FRAGMENTO DEL DOCUMENTO:
Mientras un sistema se limite a recibir y ejecutar instrucciones, sus actos inteligentes no pueden ser considerados como manifestación de una inteligencia propia. Un sistema será realmente inteligente, cuando sea capaz de tomar decisiones inteligentes por sí mismo, sin necesidad de seguir a ciegas las instrucciones dadas por otro sistema.
Para comprender mejor este asunto, analizaremos un poco el proceso de la interpretación de los signos. Tal proceso se conoce con el nombre de semiosis. Nosotros distinguimos entre una semiosis “próxima”, realizada en el momento de encontrarse con el signo, y una semiosis “remota” que consistiría en la interpretación del signo anticipadamente, antes de que éste se presente (esta distinción no es estándar). Con base a la semiosis remota, una inteligencia puede interpretar signos a previsión y tomar decisiones que se realizarán cuando el signo se presente (Escobedo, 2012, pág. 149).

(Listado de datos)
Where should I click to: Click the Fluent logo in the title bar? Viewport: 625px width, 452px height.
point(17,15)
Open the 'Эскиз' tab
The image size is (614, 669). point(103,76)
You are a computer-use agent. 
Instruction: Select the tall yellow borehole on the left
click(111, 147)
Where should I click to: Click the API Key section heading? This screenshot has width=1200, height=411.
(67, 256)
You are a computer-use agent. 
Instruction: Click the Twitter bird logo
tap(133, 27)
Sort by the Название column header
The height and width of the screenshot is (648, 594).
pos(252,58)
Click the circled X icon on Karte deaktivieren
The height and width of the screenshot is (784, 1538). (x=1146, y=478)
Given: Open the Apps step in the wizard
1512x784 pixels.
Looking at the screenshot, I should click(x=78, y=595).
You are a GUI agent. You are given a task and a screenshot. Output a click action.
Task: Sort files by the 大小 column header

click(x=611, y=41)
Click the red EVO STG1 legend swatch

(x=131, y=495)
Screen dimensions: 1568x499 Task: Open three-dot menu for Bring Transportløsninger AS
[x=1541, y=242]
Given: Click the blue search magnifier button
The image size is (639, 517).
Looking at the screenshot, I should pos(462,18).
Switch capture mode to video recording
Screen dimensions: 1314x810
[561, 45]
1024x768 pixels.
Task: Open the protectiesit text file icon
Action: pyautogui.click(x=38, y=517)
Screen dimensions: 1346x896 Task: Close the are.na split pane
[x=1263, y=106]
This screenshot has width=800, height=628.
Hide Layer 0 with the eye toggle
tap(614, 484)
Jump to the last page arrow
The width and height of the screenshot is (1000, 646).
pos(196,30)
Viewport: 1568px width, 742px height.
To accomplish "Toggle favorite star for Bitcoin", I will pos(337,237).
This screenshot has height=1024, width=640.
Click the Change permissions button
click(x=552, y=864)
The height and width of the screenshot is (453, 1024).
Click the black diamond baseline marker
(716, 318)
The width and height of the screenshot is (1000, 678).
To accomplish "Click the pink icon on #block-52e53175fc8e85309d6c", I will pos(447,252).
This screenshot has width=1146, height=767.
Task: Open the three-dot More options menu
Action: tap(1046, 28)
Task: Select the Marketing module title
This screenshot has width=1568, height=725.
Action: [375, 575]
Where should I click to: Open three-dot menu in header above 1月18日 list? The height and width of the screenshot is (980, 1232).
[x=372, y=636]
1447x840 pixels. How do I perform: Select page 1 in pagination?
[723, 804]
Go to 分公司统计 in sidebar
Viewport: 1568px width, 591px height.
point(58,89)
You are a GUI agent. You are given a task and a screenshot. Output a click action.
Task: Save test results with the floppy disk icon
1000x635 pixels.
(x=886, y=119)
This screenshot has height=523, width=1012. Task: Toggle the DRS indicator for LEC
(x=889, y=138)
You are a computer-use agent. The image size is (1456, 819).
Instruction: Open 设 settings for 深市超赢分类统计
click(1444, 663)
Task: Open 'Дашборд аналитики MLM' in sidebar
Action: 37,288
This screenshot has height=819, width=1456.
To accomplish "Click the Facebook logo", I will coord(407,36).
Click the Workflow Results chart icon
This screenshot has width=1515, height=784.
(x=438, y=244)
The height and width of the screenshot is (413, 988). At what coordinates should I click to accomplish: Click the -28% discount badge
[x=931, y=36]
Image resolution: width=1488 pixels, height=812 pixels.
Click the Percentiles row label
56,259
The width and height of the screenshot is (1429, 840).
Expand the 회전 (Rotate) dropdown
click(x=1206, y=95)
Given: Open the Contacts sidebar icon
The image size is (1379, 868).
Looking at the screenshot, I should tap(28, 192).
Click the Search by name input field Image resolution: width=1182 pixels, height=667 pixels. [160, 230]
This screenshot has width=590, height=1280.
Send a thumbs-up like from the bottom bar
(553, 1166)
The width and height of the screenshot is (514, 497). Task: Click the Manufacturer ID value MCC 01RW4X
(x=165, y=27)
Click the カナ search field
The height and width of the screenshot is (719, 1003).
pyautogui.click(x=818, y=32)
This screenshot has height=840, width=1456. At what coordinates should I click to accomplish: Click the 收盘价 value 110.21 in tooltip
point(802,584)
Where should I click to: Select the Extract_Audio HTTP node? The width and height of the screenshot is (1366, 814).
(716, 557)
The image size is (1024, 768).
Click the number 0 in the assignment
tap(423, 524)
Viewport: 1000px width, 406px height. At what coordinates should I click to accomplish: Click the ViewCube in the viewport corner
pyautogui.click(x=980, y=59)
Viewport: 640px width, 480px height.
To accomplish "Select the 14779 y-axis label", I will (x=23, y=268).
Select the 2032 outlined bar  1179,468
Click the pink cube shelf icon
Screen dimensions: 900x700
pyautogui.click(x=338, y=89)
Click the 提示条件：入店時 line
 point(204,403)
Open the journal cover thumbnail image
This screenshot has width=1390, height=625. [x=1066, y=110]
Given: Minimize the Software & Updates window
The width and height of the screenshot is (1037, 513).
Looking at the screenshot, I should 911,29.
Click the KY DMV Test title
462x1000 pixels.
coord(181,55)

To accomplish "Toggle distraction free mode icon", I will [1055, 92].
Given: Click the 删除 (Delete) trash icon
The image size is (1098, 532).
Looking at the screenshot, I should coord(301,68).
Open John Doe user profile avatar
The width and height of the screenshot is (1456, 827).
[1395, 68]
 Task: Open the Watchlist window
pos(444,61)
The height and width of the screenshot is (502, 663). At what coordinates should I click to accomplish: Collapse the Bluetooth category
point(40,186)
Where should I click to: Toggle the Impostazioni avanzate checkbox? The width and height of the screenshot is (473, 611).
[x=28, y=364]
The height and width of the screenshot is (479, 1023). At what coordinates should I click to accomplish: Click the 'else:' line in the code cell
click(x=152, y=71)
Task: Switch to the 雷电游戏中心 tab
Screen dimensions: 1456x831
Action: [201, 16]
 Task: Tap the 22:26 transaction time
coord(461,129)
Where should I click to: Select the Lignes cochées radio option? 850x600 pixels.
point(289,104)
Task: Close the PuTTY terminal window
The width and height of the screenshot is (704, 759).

QUÉ HACER:
a – Según el fragmento, ¿en qué momento se hace la semiosis "próxima"?
b – Copia del fragmento, palabra por palabra, el pasaje que va desde "Para comprender mejor" hasta "2012, pág. 149).", con estas dos partes incluidas.
c – Pasa al inglés esta oración del fragmento: "Un sistema será realmente inteligente, cuando sea capaz de tomar decisiones inteligentes por sí mismo, sin necesidad de seguir a ciegas las instrucciones dadas por otro sistema."
El listado no hace falta para nada.

RESULTADOS:
a – En el momento de encontrarse con el signo.

b –
Para comprender mejor este asunto, analizaremos un poco el proceso de la interpretación de los signos. Tal proceso se conoce con el nombre de semiosis. Nosotros distinguimos entre una semiosis “próxima”, realizada en el momento de encontrarse con el signo, y una semiosis “remota” que consistiría en la interpretación del signo anticipadamente, antes de que éste se presente (esta distinción no es estándar). Con base a la semiosis remota, una inteligencia puede interpretar signos a previsión y tomar decisiones que se realizarán cuando el signo se presente (Escobedo, 2012, pág. 149).

c – A system will be truly intelligent when it is able to make intelligent decisions by itself, without needing to blindly follow the instructions given by another system.